Thankfully, the book was if anything better than I could have expected. Frantzen is clearly a master in the biopic novel stretching across decades of a family’s life but somehow manages to combine this with the trick of being able to write the same novel over again without it becoming stale or predictable. Here he tells the story of Walter and Patty Berglund from childhood through to late middle-age, their friends, children, lovers and neighbours but lets the reader piece things together from a number of different angles.
The book starts with a third person account of the couple’s early married life and their building a home, family and neighbourhood as pioneer inner-city gentrifiers. This section ends with a tantalising glimpse, through the eyes of unfriendly neighbours of a disgrace that has befallen the family since leaving. Instead of moving to describe this, the book then steps back into an autobiography by Patty, written as part of her course of therapy, telling her story through childhood and college and her married life. So, clearly there’s more to her and more darkness than the annoyingly perfect housewife seen by her neighbours in the first section.
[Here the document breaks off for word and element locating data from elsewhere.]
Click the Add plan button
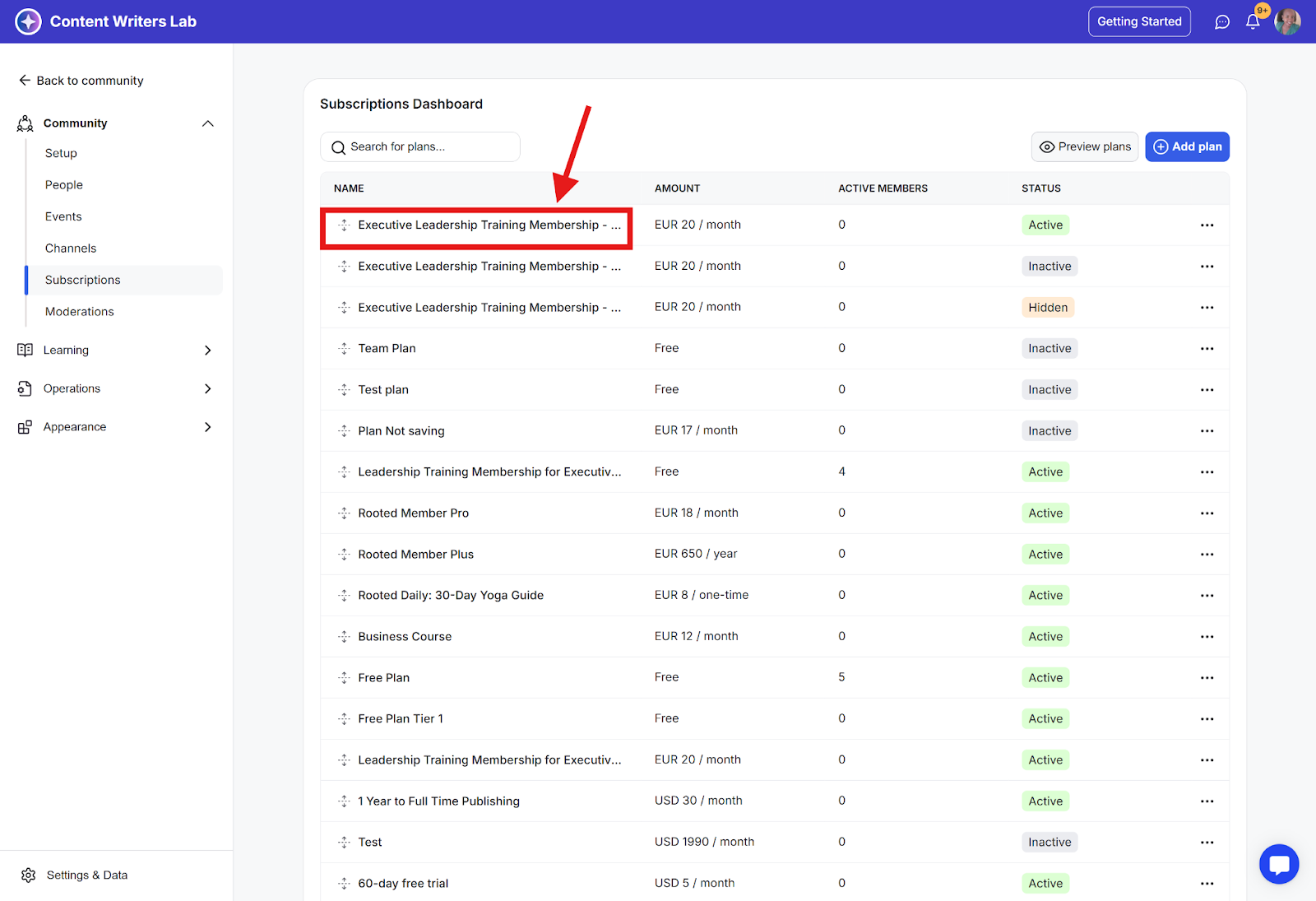The width and height of the screenshot is (1316, 901). [x=1187, y=147]
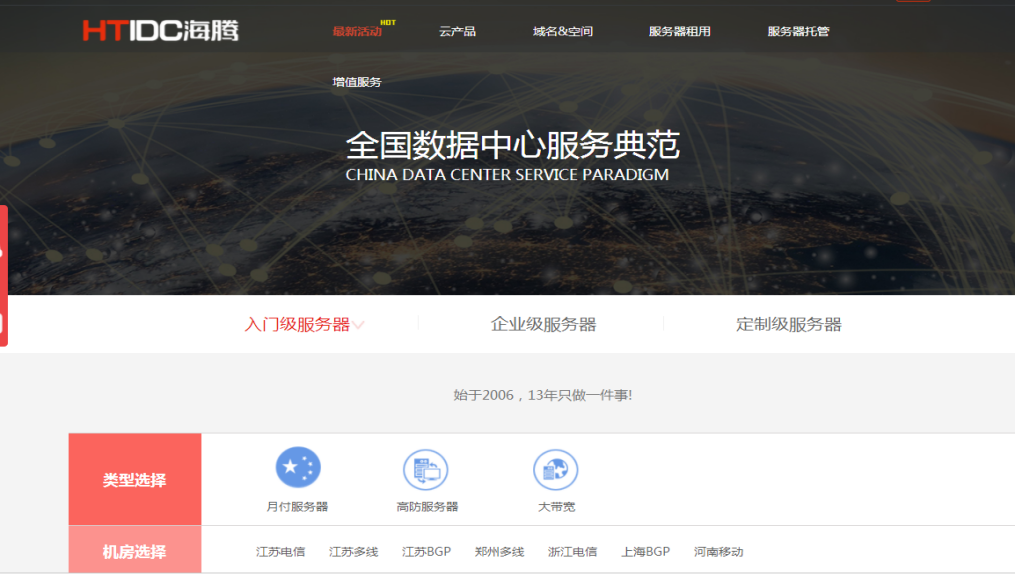Go to 域名&空间 menu item
This screenshot has height=575, width=1015.
(x=563, y=31)
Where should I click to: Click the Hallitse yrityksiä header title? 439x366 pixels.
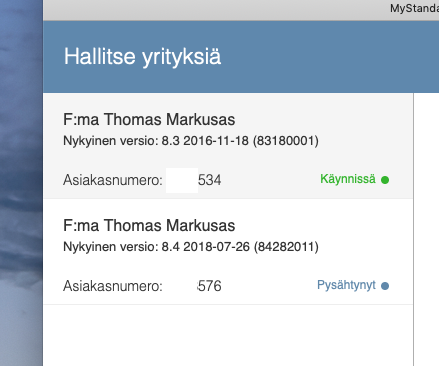point(142,56)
The novel builds forward in this way, giving the reader the perspective of just the family member or supporting character that had seemed underdeveloped. And then leaving them on a cliffhanger that Frantzen doesn’t hurry to resolve – what is the trouble that Joey has gotten into that is so bad as to make him open up to Walter after a lifetime of fighting his authority as his father? Slow down, you’ll have to wait until you’ve understood some other things first!
One development from Frantzen’s earlier novels is that Freedom has quite a lot of rather black humour. Not just in the therapy-fuelled detachment of Patty’s autobiography but more generally. There’s even a comedic thread to the 6 year exile of one of the characters that reflects the approach of the cartoon Over the Hedge to the building of large housing developments.
In the book club I have with my wife and a few of our neighbours we usually end off our discussions with thinking about who would play which character in the film adaptation. This can be difficult, particularly if we’ve chosen a non-fiction title and over the dozen or more books we’ve read it is surprising how many times Cate Blanchett has been given a role. Freedom would make an excellent film and I had William Macy playing Walter from early on in the book. Actually, come to think of it, Cate Blanchett would probably do very well for Patty. Strange, I’m not particularly fond of her as an actress but realise now why she’s so successful and how talented she is!
The Finkler Question – the question no-one was really asking
I know I ought to have known better and that I’ve already said in my profile that I usually prefer Booker losers to winners, but I recently read the 2010 winner, Howard Jacobson’s “The Finkler Question”.
I can understand why the book won. It is well written and a great study in the inner lives of a couple of middle-aged men and their elderly former teacher. It is just that the whole thing was so introspective and, well, just unreal for anyone who isn’t wrestling with the concept of Jewish identity in early C21st London as seen from the perspective of a middle-aged man who is projecting his own insecurities onto a Jewish identity that he doesn’t have as a non-Jewish man.
I enjoyed the longlisted “1000 Autumns of Jacob de Zoet” by David Mitchell rather more and am about to embark on Peter Carey’s “Parrot and Olivier in America” hoping to confirm that I prefer the losers.